The AI memory bottleneck.

Memory bandwidth — not FLOPs — is the binding constraint on frontier model training and inference economics through at least 2027.
High-Bandwidth Memory (HBM) supply will be undersupplied roughly 3× through 2026, with SK Hynix, Micron, and Samsung running near 100% utilization on every advanced node.
Six distinct solution paths are in flight — from HBM4 and advanced packaging to CXL pooling, custom silicon, algorithmic compression, and silicon photonics. Two are shipping; four aren't ready.
The winners and losers won't be obvious from compute headlines. Packaging capacity, KV-cache efficiency, and interconnect topology now matter more than peak TFLOPs.

§ 01 · Problem framing

The bottleneck, in one paragraph.

Every GPU shipped in 2026 will spend more cycles waiting for data than computing on it. That is the entire story — everything else is consequence.
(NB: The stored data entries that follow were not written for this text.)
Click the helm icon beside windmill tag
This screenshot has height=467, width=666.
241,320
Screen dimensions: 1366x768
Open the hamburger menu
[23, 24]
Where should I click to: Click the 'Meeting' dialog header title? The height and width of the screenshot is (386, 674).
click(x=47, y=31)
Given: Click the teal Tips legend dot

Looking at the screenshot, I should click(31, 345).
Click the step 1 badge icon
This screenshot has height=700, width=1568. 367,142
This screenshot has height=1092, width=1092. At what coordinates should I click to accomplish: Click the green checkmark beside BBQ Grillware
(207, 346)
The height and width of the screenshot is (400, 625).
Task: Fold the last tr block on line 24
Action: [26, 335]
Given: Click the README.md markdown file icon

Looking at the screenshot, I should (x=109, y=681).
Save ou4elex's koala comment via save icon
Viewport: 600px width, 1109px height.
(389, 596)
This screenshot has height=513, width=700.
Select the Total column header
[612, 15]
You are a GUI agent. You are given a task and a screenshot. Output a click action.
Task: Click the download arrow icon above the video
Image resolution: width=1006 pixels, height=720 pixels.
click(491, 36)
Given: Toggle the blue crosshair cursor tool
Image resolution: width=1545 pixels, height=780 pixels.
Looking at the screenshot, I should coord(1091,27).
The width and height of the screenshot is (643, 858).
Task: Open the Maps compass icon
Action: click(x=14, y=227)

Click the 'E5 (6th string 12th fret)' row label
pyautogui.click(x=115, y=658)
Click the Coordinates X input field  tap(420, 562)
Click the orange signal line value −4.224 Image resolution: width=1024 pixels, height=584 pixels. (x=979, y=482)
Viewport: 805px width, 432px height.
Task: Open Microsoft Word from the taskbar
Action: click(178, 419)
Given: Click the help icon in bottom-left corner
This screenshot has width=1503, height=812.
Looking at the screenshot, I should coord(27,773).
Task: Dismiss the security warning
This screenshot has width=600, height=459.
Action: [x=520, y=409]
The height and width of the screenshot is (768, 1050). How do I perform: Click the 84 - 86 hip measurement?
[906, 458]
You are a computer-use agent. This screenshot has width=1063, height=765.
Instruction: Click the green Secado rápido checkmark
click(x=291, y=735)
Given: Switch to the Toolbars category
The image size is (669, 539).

For two years the public conversation about AI infrastructure has fixated on compute — TFLOPs, GPU counts, training runs measured in megawatts. That framing is increasingly wrong. The frontier-model bottleneck is now memory bandwidth: how quickly model weights and activations can be moved from memory to the compute cores that need them. By every internal benchmark from the major labs, modern transformer inference is memory-bound 70–85% of the time, and training is bandwidth-limited in roughly the same proportion at the scales now common.

The math is unforgiving. A 70B-parameter model in FP16 occupies ~140 GB. To generate a single token, the entire weight set must be read from memory and processed. An H200 with 4.8 TB/s of HBM3E bandwidth can theoretically push ~34 reads/second of that model — which is your ceiling for tokens-per-second per GPU before any other factor enters. Compute is rarely the wall. Bandwidth is.

We used to design accelerators around peak FLOPs. We now design them around bytes per FLOP — and the answer is always "more, faster, closer."— Sandra Mehta, lead architect, anonymous hyperscaler · April 2026

This reframing matters because the supply chain for bandwidth looks nothing like the supply chain for compute. There is functionally one company on Earth — TSMC — that can do advanced packaging at the volumes needed. There are three companies that can manufacture leading-edge HBM stacks. There is a multi-quarter queue for both. Read the long-form deep-dive →

§ 02 · Constraint mechanism

Why HBM, specifically.

High-Bandwidth Memory isn't "fast DRAM." It's a wholly different manufacturing problem — and the world has roughly three companies capable of solving it.

HBM is what you get when you stack 8 to 16 DRAM dies vertically, drill thousands of through-silicon vias (TSVs) through them, and bond the stack directly to a GPU's silicon interposer. The result is an order-of-magnitude bandwidth uplift versus DDR — H200 HBM3E delivers 4.8 TB/s; the fastest server DDR5 manages ~70 GB/s.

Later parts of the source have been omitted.